Imagine a hamster – cute, furry, endlessly running in its wheel – now imagine a pregnant hamster – teeth, fury, aggressive and unapproachable. Now imagine a young child full of compassion, nurture, not really knowing the hamster was pregnant – blood…..
I am told that at the time my daughter was brave and relatively controlled. Back at home things were a different story. As she spoke these words ‘I picked up the hamster and IT BIT ME THROUGH THE FINGER’ her composure had changed from quiet misery to complete hysteria. Usually prone to bouts of irritation and impatience at times such as this I received grace to understand the situation. She was expressing delayed shock and self-preservation, mixed with a little ‘injustice’ seasoning. The rodent’s lair clearly wasn’t a safe place for my daughter to try and understand her emotions. Life didn’t stack up that day and home was the place for release.

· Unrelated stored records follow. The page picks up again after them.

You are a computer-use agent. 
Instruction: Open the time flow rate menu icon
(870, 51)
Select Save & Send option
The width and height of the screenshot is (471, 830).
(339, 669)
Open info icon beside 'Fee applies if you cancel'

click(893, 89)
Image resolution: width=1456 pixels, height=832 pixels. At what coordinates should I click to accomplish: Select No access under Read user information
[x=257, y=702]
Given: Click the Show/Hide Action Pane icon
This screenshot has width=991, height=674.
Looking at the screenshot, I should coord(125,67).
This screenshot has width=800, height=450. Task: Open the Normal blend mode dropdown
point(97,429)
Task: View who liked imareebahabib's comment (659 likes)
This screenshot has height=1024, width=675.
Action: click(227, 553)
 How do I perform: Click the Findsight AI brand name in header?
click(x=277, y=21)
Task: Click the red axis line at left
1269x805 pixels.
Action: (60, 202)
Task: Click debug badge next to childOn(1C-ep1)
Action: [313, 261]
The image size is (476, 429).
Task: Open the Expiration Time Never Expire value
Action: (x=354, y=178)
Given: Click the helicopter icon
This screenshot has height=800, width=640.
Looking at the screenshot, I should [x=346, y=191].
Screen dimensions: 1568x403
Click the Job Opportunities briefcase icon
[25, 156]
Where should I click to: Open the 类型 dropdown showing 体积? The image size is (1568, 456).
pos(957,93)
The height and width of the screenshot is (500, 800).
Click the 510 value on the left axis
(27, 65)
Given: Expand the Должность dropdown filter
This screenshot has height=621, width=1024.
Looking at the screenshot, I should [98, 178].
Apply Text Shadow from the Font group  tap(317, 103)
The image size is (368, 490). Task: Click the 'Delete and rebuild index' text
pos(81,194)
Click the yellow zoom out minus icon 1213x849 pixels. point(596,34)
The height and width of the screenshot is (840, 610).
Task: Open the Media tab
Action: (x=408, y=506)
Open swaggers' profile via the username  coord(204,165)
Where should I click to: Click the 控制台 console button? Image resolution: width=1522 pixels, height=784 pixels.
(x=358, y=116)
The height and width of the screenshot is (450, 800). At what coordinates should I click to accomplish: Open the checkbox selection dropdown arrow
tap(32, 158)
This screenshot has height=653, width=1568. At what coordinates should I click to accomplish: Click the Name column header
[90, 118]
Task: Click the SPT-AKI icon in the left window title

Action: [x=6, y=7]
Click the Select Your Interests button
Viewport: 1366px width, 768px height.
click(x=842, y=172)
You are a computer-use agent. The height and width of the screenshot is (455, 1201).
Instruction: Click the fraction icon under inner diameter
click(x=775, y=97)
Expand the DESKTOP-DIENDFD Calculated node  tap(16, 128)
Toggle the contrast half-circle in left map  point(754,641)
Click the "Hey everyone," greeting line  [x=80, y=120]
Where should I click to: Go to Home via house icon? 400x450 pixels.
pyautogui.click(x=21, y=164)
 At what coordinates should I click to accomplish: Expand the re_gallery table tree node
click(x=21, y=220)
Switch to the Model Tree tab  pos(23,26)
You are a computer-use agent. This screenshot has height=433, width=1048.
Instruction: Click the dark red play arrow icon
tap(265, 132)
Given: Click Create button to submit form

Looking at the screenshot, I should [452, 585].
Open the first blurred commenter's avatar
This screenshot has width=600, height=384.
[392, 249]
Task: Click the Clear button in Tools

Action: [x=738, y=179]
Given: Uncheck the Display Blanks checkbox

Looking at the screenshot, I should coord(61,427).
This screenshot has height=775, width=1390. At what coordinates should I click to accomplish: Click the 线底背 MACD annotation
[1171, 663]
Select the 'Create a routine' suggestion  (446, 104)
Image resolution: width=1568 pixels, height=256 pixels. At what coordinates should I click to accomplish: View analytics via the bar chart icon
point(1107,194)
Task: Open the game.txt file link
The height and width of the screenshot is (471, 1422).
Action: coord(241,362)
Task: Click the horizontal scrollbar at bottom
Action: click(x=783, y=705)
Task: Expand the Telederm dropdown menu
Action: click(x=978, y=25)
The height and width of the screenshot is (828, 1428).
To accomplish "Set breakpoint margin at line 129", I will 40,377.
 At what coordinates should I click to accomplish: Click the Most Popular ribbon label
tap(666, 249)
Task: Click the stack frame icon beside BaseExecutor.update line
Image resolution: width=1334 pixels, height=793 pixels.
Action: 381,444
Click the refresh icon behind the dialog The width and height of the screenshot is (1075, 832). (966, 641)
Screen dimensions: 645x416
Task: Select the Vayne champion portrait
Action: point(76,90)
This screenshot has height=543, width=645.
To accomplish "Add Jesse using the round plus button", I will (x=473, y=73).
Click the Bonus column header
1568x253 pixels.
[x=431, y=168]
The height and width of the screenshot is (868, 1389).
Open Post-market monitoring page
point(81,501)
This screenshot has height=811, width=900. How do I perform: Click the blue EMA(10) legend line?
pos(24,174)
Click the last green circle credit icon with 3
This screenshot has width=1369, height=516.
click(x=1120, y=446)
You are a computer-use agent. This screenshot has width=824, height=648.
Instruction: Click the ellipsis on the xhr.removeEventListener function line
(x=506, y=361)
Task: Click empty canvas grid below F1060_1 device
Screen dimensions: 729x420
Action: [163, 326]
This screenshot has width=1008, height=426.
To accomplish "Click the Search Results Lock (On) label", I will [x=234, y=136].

Psychologists may have a slick mechanism for describing this type of affectivity but for me it’s simple. You’re living life, you get hurt, you need a safe place for release and search for it. In my life experience I can’t recall anybody I know who hasn’t gone through, or isn’t presently going through, this process. The hurt is usually different for each of us but its source is the same: a world fallen. The crux comes when we search for release mechanisms found in that same fallen world. Mankind needs something from beyond a quick-fix no-substance cycle often offered as a 21st century solution. At this point our ecclesiastical ‘spidey sense’ should be going into arachna-drive.
Someone wrote once that because Jesus had come and brought all things into cosmic unity, the church He founded is now the manifold wisdom of God present on earth. This suggests we are the living embodiment of the solution to so many people’s hurt. We, amongst whom God dwells, are the safe place for release into freedom so many people need in our community.
Nobody’s told them that either.
With reluctance and grim openness I face a difficult truth. The further I move into the church the less amenable I am to model the truth I have just written. ‘Sure, you can come to our church carrying the scars of physical / emotional trauma. Don’t offend us with it though. Don’t disturb our spiritual ming. Alright, maybe once or twice at the beginning of your season of visits. After that, you just don’t get Jesus do you?’
When I was in my teens I didn’t go to church. I was too busy doing meditations, selling drugs, and looking for release through sex. I met Jesus through one of those meditations. He met me, raw, full of grace, no questions asked, this love’s for free. I was in the world and He came to get me. Now I’m in His world I don’t want to get anybody. I gloss over that with lots of talk about mission and intentionality.
As I write, my mind is half in the car on my way to an audience with Nelson Mandela’s body guard. I’m taking with me a guy I led to the Lord last week. He’s young, complex and un-tidy with a whole heap of hurt to release. I’m stressed, searching for vision, initiatives, discipleship programmes, and the presence of God like a salesman; ‘I’ve reached target this week!’ The pastoral implications of this trip are in all honesty an acute source of frustration. Do I sound like a safe place for that hurt to be released? There are more like me dotted around the church of Jesus Christ.
Missional living has a function: it’s the vehicle through which God will speak into the world and add to the diversity and expression of His church. In the relentless question of ‘how’ has anybody given serious thought, I mean serious thought, to our credibility to carry out this task? Exactly what are we bringing people into? Is the body of Jesus Christ the ‘safe place’ we are asking God to send millions of people to engage in release? Or is it heavily pregnant with ideas and experience-based spirituality? A brood she is ready to defend no matter what the cost, even the wellbeing of those dear ones God has already sent our way and strangely didn’t fit into the fellowship.
Perhaps that’s why we are still in a cage. Until we have had those babies God can’t let the rest of the UK interact with us; we may bite them.